Throughout a long career as a local educator, Michelle King exceeded expectations at every step but never had a chance to leave a defining mark at the peak of her career — as Los Angeles schools superintendent — because of illness that would later claim her life.
King, the first African American woman to lead the L.A. Unified School District, has died, the district announced Saturday.
She was 57 and had been battling cancer.
The school board selected King to lead the nation’s second-largest school system in January 2016. Her last day at work was Sept. 15, 2017, when she began a medical leave, but she’d been ailing before that.
King had grown up attending Los Angeles schools and began her professional career as a teacher’s aide, then a teacher, gradually rising through the ranks. Her style was not to make waves. Instead she impressed people with her competence, humanity, dedication and loyalty — over and over again.
“I promoted her three times,” said former L.A. schools Supt. Ramon C. Cortines, who served three stints as district leader. During the last, King was his chief deputy. “She was my partner. I did not make decisions without consulting her.”
And when Cortines retired, the board selected King to replace him.
She brought to the job strong internal support but a certain discomfort in the spotlight, even before her ailment, that contrasted with her predecessors.
King’s major accomplishment was pushing the graduation rate to record levels by allowing students to quickly make up credits for failed classes. Her major initiative had been to expand the number of schools with special programs to offset declining enrollment caused by the growth of privately operated charter schools.
A year after taking office, the political ground shifted under her when the board majority changed. A new majority elected with support from charter school backers took control, and there was wide speculation its members would want to choose their own district leader. At the same time, board members and others were criticizing King for not moving faster on a strategic plan.
But she won high marks from competing interest groups for taking their concerns seriously and for trying to bring warring factions together on behalf of students.
“Dr. King was a solid career educator and administrator who sadly didn’t have enough time in her brief tenure to change the culture of LAUSD or fix the longstanding systemic issues that plague the district to this day,” said Paul Robak, a parent activist who worked with King.
King was born on March 9, 1961, to professional parents who were part of a proud, aspiring black middle class in a city where many minority families were not doing well. Her father had become a lawyer during her childhood. Her mother worked for the county. Together they provided their daughter with a sheltered life.
“It was assumed and expected you would go to college,” King told The Times in an interview. “My father looked at my report cards. We were taught to respect our teachers and that we would get good grades.”
She attended L.A. Unified schools, including Palisades High, where she was a top student and a cheerleader and one of the few blacks at a school whose student body was mainly wealthy and white.

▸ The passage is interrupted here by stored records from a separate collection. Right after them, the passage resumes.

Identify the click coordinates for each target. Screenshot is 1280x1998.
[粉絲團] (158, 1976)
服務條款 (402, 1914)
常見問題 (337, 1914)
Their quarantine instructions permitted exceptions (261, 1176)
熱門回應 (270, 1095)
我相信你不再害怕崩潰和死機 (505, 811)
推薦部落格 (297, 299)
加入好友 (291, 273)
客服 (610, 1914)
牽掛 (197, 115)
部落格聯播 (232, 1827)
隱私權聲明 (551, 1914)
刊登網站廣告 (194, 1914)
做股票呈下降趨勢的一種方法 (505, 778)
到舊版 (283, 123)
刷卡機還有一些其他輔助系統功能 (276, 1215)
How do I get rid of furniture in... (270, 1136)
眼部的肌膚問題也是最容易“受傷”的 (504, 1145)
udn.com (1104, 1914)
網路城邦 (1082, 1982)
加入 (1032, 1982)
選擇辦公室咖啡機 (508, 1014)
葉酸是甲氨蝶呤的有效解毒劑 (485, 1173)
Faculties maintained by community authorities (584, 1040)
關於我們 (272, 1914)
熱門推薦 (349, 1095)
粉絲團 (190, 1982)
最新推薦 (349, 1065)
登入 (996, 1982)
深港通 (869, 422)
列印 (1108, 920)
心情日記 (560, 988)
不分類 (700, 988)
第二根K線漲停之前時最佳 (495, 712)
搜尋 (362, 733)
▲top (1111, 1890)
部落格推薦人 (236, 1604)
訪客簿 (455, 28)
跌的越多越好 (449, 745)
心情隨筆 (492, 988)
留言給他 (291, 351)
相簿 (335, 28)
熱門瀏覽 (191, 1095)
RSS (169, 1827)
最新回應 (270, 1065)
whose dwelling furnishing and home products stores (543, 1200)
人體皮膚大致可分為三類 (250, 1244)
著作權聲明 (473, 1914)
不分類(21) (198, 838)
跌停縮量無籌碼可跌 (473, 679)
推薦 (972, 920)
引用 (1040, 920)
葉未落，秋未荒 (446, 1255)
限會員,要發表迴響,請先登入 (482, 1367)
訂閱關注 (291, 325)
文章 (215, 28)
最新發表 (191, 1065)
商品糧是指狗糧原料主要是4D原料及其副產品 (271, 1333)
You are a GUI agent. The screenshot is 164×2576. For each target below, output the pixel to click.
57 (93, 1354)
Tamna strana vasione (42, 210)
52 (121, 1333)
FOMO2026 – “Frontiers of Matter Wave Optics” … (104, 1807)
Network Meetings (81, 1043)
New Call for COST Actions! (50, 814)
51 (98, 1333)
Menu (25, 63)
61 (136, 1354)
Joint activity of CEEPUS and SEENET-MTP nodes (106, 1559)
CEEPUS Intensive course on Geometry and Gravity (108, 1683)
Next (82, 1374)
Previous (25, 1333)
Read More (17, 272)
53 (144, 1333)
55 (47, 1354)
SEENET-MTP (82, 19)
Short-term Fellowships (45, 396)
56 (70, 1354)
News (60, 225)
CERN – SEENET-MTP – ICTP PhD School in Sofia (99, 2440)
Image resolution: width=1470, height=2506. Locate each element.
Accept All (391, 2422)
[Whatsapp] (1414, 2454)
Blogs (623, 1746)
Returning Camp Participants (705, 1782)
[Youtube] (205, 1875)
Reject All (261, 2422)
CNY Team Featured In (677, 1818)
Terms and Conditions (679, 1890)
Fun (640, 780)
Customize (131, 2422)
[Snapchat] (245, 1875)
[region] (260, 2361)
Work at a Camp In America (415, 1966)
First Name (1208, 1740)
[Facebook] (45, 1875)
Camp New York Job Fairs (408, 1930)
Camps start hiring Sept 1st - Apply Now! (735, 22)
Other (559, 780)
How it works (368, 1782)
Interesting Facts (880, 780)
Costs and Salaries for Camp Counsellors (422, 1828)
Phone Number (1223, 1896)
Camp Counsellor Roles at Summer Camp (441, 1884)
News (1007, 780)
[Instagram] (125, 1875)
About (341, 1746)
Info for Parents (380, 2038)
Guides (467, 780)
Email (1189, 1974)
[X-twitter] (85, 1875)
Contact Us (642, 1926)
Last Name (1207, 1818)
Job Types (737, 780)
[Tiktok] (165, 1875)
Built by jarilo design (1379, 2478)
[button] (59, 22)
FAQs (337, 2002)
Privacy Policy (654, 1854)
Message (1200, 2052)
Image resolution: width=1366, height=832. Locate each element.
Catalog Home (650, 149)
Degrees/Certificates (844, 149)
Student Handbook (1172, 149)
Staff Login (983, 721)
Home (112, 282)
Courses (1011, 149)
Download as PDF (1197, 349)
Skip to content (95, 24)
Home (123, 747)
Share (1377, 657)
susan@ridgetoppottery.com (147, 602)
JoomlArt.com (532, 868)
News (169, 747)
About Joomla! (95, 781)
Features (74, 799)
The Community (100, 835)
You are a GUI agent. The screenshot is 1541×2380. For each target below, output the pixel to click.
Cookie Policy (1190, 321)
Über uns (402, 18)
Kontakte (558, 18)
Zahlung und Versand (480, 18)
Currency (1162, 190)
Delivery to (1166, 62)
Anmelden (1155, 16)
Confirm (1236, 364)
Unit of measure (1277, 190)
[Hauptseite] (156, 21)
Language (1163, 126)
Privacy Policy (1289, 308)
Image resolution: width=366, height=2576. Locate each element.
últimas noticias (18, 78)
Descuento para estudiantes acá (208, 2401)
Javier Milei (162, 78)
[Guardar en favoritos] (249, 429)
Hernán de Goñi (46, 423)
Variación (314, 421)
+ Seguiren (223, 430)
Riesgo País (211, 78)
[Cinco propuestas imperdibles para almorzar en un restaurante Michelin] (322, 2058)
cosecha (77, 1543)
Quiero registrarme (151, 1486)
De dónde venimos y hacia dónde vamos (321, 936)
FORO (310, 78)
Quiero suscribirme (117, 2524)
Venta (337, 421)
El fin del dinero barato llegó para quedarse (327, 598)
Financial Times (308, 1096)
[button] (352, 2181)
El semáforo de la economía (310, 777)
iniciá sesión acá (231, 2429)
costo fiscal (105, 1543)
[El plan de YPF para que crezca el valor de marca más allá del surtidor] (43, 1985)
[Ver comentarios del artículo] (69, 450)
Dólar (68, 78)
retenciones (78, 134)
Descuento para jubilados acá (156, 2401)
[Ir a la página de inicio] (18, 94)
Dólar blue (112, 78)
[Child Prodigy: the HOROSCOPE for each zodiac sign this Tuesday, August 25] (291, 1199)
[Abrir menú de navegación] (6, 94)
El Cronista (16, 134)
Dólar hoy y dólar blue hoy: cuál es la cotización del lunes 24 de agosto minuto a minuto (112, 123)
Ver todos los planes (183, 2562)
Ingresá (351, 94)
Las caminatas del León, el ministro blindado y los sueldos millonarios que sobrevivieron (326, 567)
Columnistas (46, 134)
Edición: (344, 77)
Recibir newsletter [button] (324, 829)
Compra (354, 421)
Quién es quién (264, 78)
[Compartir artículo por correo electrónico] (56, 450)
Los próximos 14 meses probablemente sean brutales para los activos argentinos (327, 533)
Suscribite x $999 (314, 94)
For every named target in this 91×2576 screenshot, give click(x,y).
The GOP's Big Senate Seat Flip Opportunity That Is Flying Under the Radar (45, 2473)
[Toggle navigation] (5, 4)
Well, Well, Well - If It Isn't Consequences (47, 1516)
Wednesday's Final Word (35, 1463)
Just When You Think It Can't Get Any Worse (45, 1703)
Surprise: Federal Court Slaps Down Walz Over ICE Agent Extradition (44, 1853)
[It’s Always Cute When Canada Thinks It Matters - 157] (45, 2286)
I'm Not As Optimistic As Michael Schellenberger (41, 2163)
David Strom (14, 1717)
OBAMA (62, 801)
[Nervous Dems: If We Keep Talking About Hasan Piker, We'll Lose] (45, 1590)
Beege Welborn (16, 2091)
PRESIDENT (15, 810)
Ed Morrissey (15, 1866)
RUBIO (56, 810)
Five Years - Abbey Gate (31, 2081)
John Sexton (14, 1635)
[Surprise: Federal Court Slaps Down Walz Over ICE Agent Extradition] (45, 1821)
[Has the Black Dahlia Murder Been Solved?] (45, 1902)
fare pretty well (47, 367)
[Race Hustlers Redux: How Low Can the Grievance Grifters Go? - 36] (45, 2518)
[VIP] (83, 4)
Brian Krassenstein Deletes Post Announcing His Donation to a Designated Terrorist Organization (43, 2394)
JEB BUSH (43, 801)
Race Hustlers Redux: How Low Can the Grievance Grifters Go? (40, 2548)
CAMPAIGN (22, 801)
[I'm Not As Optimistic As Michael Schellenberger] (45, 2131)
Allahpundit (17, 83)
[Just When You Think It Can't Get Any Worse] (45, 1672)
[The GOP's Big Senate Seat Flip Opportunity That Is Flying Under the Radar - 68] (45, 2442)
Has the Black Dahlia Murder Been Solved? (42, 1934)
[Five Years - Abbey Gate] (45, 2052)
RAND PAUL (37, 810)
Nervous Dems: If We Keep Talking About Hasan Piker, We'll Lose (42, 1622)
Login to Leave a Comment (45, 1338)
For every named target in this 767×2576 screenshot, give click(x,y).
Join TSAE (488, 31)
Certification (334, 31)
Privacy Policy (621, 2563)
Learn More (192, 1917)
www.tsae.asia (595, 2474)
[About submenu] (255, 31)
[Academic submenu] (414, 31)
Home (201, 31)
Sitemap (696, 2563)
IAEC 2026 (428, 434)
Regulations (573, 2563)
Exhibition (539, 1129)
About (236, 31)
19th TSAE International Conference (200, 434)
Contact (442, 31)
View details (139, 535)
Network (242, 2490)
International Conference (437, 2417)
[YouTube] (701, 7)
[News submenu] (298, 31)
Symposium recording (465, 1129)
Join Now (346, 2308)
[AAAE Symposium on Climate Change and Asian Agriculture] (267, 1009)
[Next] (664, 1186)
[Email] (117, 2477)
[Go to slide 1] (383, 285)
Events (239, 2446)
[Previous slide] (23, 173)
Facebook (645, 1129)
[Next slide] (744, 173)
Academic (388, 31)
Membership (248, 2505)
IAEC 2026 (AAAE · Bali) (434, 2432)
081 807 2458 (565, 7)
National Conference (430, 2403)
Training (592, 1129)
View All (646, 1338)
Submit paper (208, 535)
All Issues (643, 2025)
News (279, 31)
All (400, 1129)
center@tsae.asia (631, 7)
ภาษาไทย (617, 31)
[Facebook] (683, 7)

After attending UCLA, her first teaching assignment was in the San Fernando Valley, a world apart from the worst poverty of the L.A. Basin.
King was not oblivious to social ills, but her understanding deepened, she said, as she watched the video of police officers beating Rodney King, followed by the trial that acquitted them. She also recalled the riots of 1992 when, as a young teacher, she stood in her hillside home in South Los Angeles’ largely African American, largely upscale View Park neighborhood, watching large swaths of Los Angeles burn. The experience deepened a longstanding instinct to help foundering students push ahead.
She moved through teaching jobs at Porter Junior High and Wright Middle School while shepherding her own three daughters through school. Sometimes that meant making choices. The first time King was offered the principal’s job at Hamilton High, she turned it down.
Her marriage by then was in trouble, and, even after the divorce, King was determined not to miss back-to-school nights or lose the family’s tradition of long Sunday dinners, at which the girls could talk out the issues of their lives.
When she finally took the Hamilton job in 2002, after being promoted from vice principal, the entire faculty greeted her with a standing ovation.
“I’ve never seen it before or since,” said retired teacher Shelley Rose.
King didn’t disappoint, pulling together a campus torn by discord.
“Michelle united the faculty, boosted morale, and righted the ship almost immediately,” says Barry Smolin, an English teacher. “A lot of it had to do with her calm demeanor, her willingness to hear all sides of an issue and make informed decisions based on sometimes conflicting perspectives — and her genuine concern for students and teachers.”
After she took charge, Hamilton’s test scores surged well past annual improvement targets.
After leaving Hamilton, King’s earned strong marks as she rose quietly and rapidly through middle management. She said later that she learned from everyone she served under.
As deputy superintendent under Supt. John Deasy in 2014, she firmly led emergency operations after a fatal crash killed five students hundreds of miles to the north near Orland.
Her selection as superintendent was wildly popular among the district’s rank and file.
“She led us as a family and truly embraced the idea that we had to do everything we did, no matter what our role was, as if the children of our district were our own children,” said former school board member Steve Zimmer. “She carried a powerful authenticity.”
King is survived by her daughters, her parents and a brother.
Among the many tributes was one from L.A. Mayor Eric Garcetti, who said King’s “life and career encapsulated what it means to be an Angeleno: excellence, kindness, integrity, service above self.”